[Data entries]

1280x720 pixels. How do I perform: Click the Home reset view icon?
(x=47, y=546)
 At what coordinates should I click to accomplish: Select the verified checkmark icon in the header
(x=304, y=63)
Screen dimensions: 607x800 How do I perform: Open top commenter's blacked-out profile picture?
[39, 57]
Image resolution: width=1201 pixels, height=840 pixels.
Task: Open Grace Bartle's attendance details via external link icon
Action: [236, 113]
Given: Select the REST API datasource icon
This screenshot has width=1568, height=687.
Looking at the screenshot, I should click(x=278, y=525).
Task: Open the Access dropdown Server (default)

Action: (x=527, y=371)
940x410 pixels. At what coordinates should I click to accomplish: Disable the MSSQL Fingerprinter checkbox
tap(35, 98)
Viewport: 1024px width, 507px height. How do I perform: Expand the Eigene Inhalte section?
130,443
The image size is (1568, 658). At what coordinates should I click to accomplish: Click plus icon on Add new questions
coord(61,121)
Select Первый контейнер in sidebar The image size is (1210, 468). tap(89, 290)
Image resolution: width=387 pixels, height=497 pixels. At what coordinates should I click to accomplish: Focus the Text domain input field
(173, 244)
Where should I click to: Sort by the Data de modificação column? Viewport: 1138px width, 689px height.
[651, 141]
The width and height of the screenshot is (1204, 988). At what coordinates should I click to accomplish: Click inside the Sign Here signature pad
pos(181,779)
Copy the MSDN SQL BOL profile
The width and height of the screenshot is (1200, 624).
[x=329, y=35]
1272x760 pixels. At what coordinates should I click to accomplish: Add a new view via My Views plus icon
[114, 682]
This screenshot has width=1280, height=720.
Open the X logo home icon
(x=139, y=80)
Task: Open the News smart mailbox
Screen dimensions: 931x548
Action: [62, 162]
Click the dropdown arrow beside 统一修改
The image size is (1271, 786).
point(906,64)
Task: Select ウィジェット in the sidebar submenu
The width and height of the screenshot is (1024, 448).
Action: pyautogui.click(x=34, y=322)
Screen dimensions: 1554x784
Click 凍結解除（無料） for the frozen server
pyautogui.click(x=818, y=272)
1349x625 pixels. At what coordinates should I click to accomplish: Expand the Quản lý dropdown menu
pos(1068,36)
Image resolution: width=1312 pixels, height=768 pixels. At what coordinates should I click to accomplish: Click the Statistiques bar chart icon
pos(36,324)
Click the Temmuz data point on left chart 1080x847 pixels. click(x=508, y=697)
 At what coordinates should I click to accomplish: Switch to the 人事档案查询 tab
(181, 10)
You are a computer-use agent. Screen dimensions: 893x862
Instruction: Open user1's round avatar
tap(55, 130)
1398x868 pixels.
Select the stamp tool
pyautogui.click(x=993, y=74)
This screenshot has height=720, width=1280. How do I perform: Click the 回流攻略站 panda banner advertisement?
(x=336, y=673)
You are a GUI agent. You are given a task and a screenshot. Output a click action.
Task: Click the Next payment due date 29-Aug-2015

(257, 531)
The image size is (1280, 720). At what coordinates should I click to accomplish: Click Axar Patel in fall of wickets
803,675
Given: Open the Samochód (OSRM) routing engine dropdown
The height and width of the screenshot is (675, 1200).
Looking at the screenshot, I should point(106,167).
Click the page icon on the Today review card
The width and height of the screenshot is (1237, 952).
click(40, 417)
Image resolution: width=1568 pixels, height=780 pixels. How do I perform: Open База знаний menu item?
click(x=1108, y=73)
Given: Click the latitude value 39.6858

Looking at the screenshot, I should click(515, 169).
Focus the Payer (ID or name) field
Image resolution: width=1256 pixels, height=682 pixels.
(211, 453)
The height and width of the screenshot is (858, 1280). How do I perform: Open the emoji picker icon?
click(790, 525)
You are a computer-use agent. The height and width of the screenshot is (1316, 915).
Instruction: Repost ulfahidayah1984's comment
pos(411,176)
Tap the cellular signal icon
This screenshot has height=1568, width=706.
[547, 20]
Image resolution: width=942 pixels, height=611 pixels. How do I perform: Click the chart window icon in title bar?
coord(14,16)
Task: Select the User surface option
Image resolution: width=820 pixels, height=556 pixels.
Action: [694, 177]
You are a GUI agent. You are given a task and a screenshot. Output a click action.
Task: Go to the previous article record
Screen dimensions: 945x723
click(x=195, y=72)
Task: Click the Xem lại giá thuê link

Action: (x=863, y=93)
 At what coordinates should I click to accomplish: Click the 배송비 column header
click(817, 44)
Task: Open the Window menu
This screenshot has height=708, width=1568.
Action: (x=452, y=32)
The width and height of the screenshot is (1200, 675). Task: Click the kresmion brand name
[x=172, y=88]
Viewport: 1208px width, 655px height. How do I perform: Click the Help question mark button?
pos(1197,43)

EXERCISE PROMPT
Repeat the records above exactly, from the first line to the last.

ANSWER
1280x720 pixels. How do I perform: Click the Home reset view icon?
(x=47, y=546)
 At what coordinates should I click to accomplish: Select the verified checkmark icon in the header
(x=304, y=63)
Screen dimensions: 607x800 How do I perform: Open top commenter's blacked-out profile picture?
[39, 57]
Image resolution: width=1201 pixels, height=840 pixels.
Task: Open Grace Bartle's attendance details via external link icon
Action: [236, 113]
Given: Select the REST API datasource icon
This screenshot has width=1568, height=687.
Looking at the screenshot, I should click(x=278, y=525).
Task: Open the Access dropdown Server (default)

Action: (x=527, y=371)
940x410 pixels. At what coordinates should I click to accomplish: Disable the MSSQL Fingerprinter checkbox
tap(35, 98)
Viewport: 1024px width, 507px height. How do I perform: Expand the Eigene Inhalte section?
130,443
The image size is (1568, 658). At what coordinates should I click to accomplish: Click plus icon on Add new questions
coord(61,121)
Select Первый контейнер in sidebar The image size is (1210, 468). tap(89, 290)
Image resolution: width=387 pixels, height=497 pixels. At what coordinates should I click to accomplish: Focus the Text domain input field
(173, 244)
Where should I click to: Sort by the Data de modificação column? Viewport: 1138px width, 689px height.
[651, 141]
The width and height of the screenshot is (1204, 988). At what coordinates should I click to accomplish: Click inside the Sign Here signature pad
pos(181,779)
Copy the MSDN SQL BOL profile
The width and height of the screenshot is (1200, 624).
[x=329, y=35]
1272x760 pixels. At what coordinates should I click to accomplish: Add a new view via My Views plus icon
[114, 682]
This screenshot has width=1280, height=720.
Open the X logo home icon
(x=139, y=80)
Task: Open the News smart mailbox
Screen dimensions: 931x548
Action: [62, 162]
Click the dropdown arrow beside 统一修改
The image size is (1271, 786).
point(906,64)
Task: Select ウィジェット in the sidebar submenu
The width and height of the screenshot is (1024, 448).
Action: pyautogui.click(x=34, y=322)
Screen dimensions: 1554x784
Click 凍結解除（無料） for the frozen server
pyautogui.click(x=818, y=272)
1349x625 pixels. At what coordinates should I click to accomplish: Expand the Quản lý dropdown menu
pos(1068,36)
Image resolution: width=1312 pixels, height=768 pixels. At what coordinates should I click to accomplish: Click the Statistiques bar chart icon
pos(36,324)
Click the Temmuz data point on left chart 1080x847 pixels. click(x=508, y=697)
 At what coordinates should I click to accomplish: Switch to the 人事档案查询 tab
(181, 10)
You are a computer-use agent. Screen dimensions: 893x862
Instruction: Open user1's round avatar
tap(55, 130)
1398x868 pixels.
Select the stamp tool
pyautogui.click(x=993, y=74)
This screenshot has height=720, width=1280. How do I perform: Click the 回流攻略站 panda banner advertisement?
(x=336, y=673)
You are a GUI agent. You are given a task and a screenshot. Output a click action.
Task: Click the Next payment due date 29-Aug-2015

(257, 531)
The image size is (1280, 720). At what coordinates should I click to accomplish: Click Axar Patel in fall of wickets
803,675
Given: Open the Samochód (OSRM) routing engine dropdown
The height and width of the screenshot is (675, 1200).
Looking at the screenshot, I should point(106,167).
Click the page icon on the Today review card
The width and height of the screenshot is (1237, 952).
click(40, 417)
Image resolution: width=1568 pixels, height=780 pixels. How do I perform: Open База знаний menu item?
click(x=1108, y=73)
Given: Click the latitude value 39.6858

Looking at the screenshot, I should click(515, 169).
Focus the Payer (ID or name) field
Image resolution: width=1256 pixels, height=682 pixels.
(211, 453)
The height and width of the screenshot is (858, 1280). How do I perform: Open the emoji picker icon?
click(790, 525)
You are a computer-use agent. The height and width of the screenshot is (1316, 915).
Instruction: Repost ulfahidayah1984's comment
pos(411,176)
Tap the cellular signal icon
This screenshot has height=1568, width=706.
[547, 20]
Image resolution: width=942 pixels, height=611 pixels. How do I perform: Click the chart window icon in title bar?
coord(14,16)
Task: Select the User surface option
Image resolution: width=820 pixels, height=556 pixels.
Action: [694, 177]
You are a GUI agent. You are given a task and a screenshot. Output a click action.
Task: Go to the previous article record
Screen dimensions: 945x723
click(x=195, y=72)
Task: Click the Xem lại giá thuê link

Action: (x=863, y=93)
 At what coordinates should I click to accomplish: Click the 배송비 column header
click(817, 44)
Task: Open the Window menu
This screenshot has height=708, width=1568.
Action: (x=452, y=32)
The width and height of the screenshot is (1200, 675). Task: Click the kresmion brand name
[x=172, y=88]
Viewport: 1208px width, 655px height. How do I perform: Click the Help question mark button?
pos(1197,43)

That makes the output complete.